The schema language docs needs to be corrected to our new understanding of the default behavior for shape. Our intention that is consistent with the schema and how HDMF works is that the default behavior for shape is any shape. This change in interpretation means that there are quite a few places in the schema where a scalar was intended, e.g., every description field, that needs an additional constraint to say that it is a scalar and not any shape. But it makes inheritance and weird cases like the above work without invalidating old data.

See https://github.com/hdmf-dev/hdmf-common-schema/issues/83

rly avatar May 08 '25 19:05 rly

I was looking at this line and assumed it would inherit the data specifications NeurodataWithoutBorders/pynwb@f956fbb/src/pynwb/icephys.py#L187

Correct. PyNWB makes CurrentClampSeries.data inherit from PatchClampSeries.data including any dtype and shape validation. These impose stronger constraints than how PyNWB/HDMF handles the spec after inheritance. A side effect of this is that the PyNWB/HDMF validator will say a 2D CurrentClampSeries.data is valid, but PyNWB does not allow you to create that.

But I am still confused, Is it the correct then that all the default dataset specification keys apply to CurrentClampSeries/data, and that the value is supposed to be a scalar?

We need to decide which behavior should be correct here, with the new understanding that the default value for shape should be any shape.

rly avatar May 08 '25 19:05 rly

Is the intention that the current specification for CurrentClampSeries.data should allow any data type and any shape?

ehennestad avatar May 08 '25 19:05 ehennestad

Sorry for all the back and forth, but I am a bit confused 😕

ehennestad avatar May 08 '25 19:05 ehennestad

Sorry for the confusion.

I think CurrentClampSeries.data as written should automatically inherit the numeric dtype, 1D shape, required-ness, and other properties from PatchClampSeries.data because it does not explicitly override them. We should make this change in HDMF. This change will likely affect other parts of the schema. We'll have to review all affected schema before releasing this.

Similarly, I think SpikeEventSeries.timestamps as written should inherit the quantity: "?" from TimeSeries.timestamps. Since it should be required in SpikeEventSeries (at least based on the doc), then we need to add quantity: 1 into the SpikeEventSeries schema.

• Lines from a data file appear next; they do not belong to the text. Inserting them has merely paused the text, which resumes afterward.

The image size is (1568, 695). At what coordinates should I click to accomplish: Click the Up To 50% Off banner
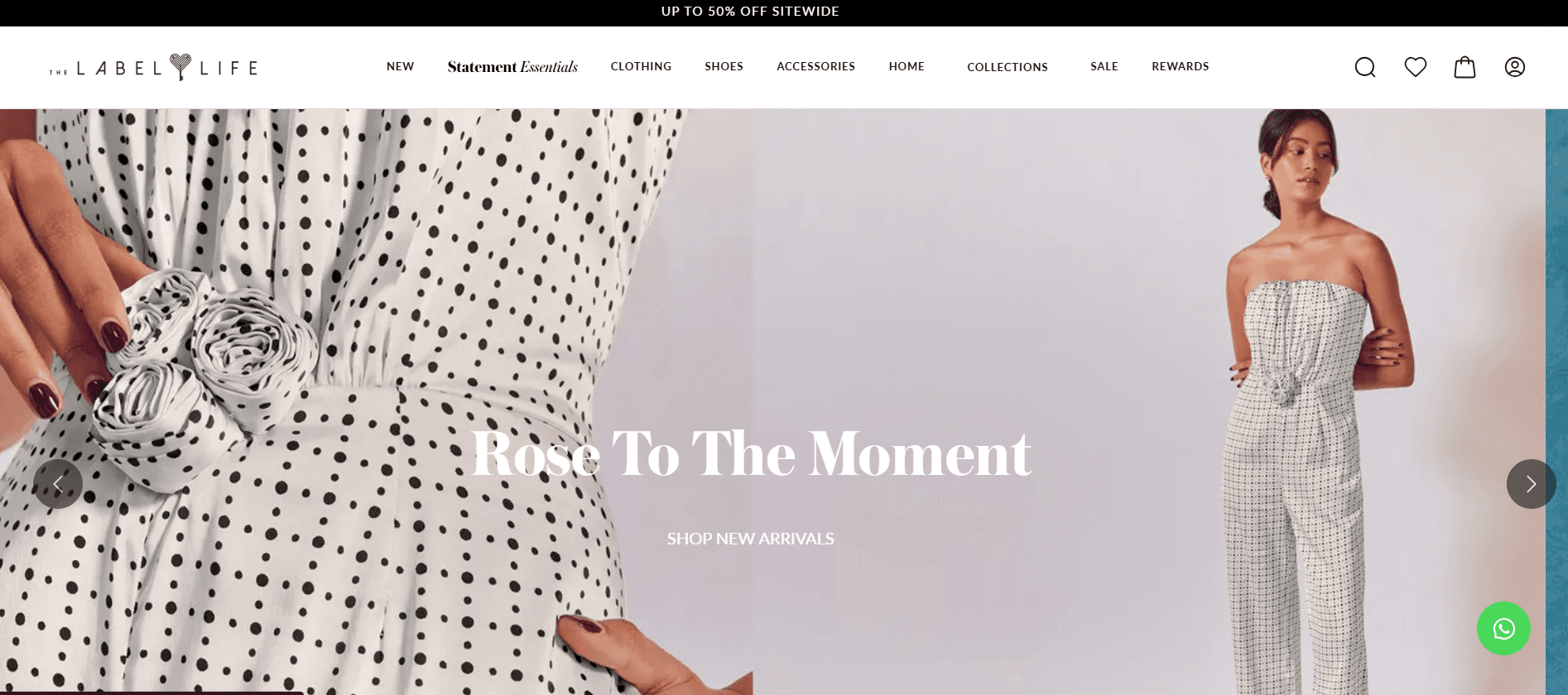(750, 12)
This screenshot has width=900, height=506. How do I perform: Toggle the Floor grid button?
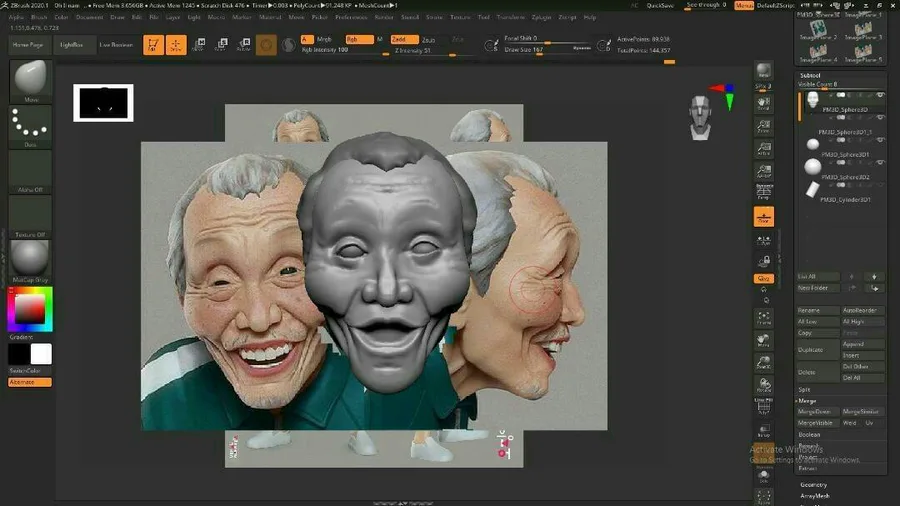(x=764, y=217)
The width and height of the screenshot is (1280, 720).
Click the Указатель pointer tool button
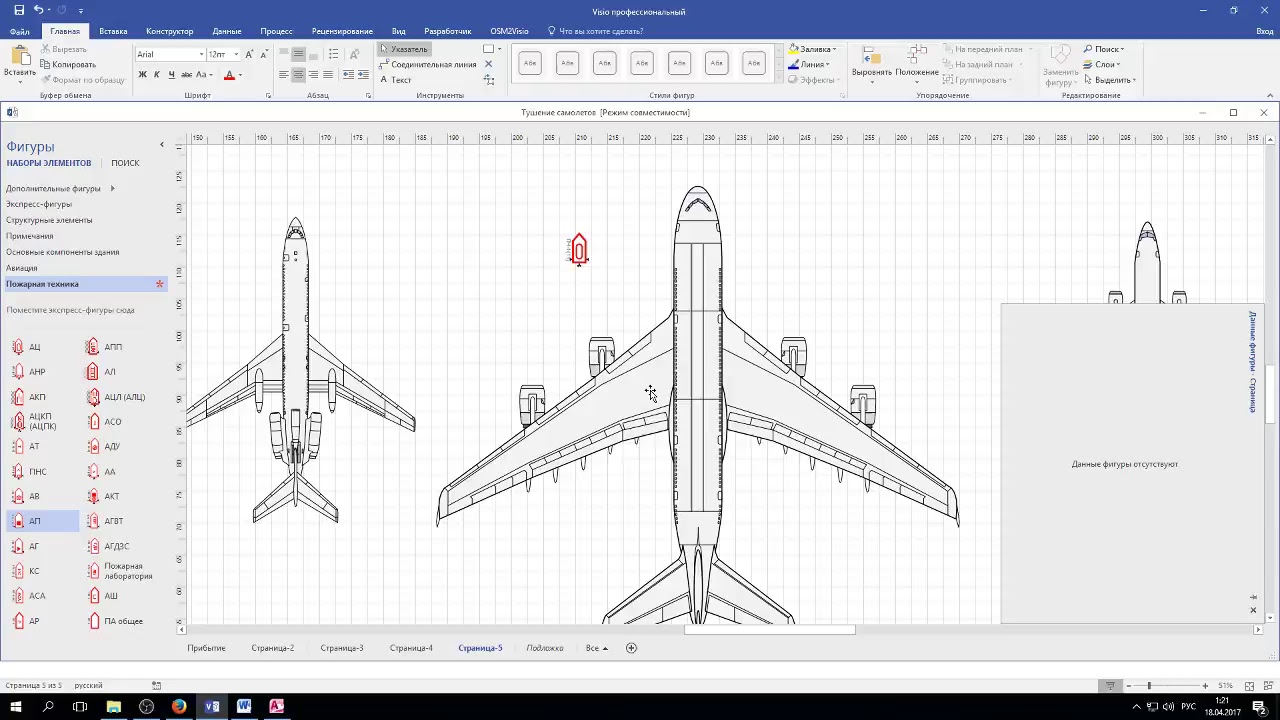tap(404, 49)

@oruebel what do you think? I think you and Andrew set up the initial design of inheritance.

rly avatar May 12 '25 06:05 rly

In discussion with @oruebel:

Yes, child types that override a dataset or attribute of the parent type should inherit the dtype, shape, and other properties from the corresponding dataset or attribute of the parent type unless the child type redefines (overrides) them. We should change the behavior of HDMF to reflect this. I will create an issue.

@oruebel also suggested making all cases of overriding explicit in the NWB schema to prevent confusion. So even though CurrentClampSeries.data should inherit numeric dtype, 1D shape, etc. from PatchClampSeries.data, we should just specify those in CurrentClampSeries.data. This may introduce a maintenance burden if PatchClampSeries.data and X.data for all child types of PatchClampSeries need to be changed, but that is OK with us.

rly avatar May 16 '25 00:05 rly

You can track progress on the HDMF issue here: https://github.com/hdmf-dev/hdmf/issues/320

MatNWB should also follow the inheritance logic described above.

rly avatar May 16 '25 00:05 rly

@oruebel also suggested making all cases of overriding explicit in the NWB schema to prevent confusion. So even though CurrentClampSeries.data should inherit numeric dtype, 1D shape, etc. from PatchClampSeries.data, we should just specify those in CurrentClampSeries.data. This may introduce a maintenance burden if PatchClampSeries.data and X.data for all child types of PatchClampSeries need to be changed, but that is OK with us.

@rly @oruebel Let me see if I understand this:

  1. PatchClampSeries.data overrides some specification keys from the TimeSeries.data, i.e dtype, dims and shape. This is explicitly stated in the PatchClampSeries.data specification.
  2. CurrentClampSeries.data inherits from PatchClampSeries.data and there are no overrides. However, since the CurrentClampSeries.data is different from the TimeSeries.data the overrides of dtype, dims and shape should be repeated in the specification of CurrentClampSeries.data?

ehennestad avatar May 25 '25 07:05 ehennestad

  1. PatchClampSeries.data overrides some specification keys from the TimeSeries.data, i.e dtype, dims and shape. This is explicitly stated in the PatchClampSeries.data specification.

Correct. PatchClampSeries.data inherits all specification keys that are not explicitly overridden.

  1. CurrentClampSeries.data inherits from PatchClampSeries.data and there are no overrides. However, since the CurrentClampSeries.data is different from the TimeSeries.data the overrides of dtype, dims and shape should be repeated in the specification of CurrentClampSeries.data?

Yes. We will make that change to the schema to make it extra clear to a reader, but the behavior should be the same.

rly avatar May 27 '25 19:05 rly

@rly @oruebel

I would argue against introducing ad-hoc rules like this for the sake of clarity:

  1. It increases maintenance burden, as already noted.
  2. It undermines the value of having a schema language with inheritance—if we need to manually repeat inherited properties, we lose the benefits of abstraction and reuse.
  3. It may actually reduce clarity. If the schema and documentation diverge (e.g., inheritance is assumed (and not stated) in one place, but explicit (and stated) in another), it can become more confusing rather than less.

Instead, I’d suggest relying on the schema's inheritance behavior, but instead ensure that the documentation makes these inherited relationships visible and understandable to users.

ehennestad avatar May 30 '25 08:05 ehennestad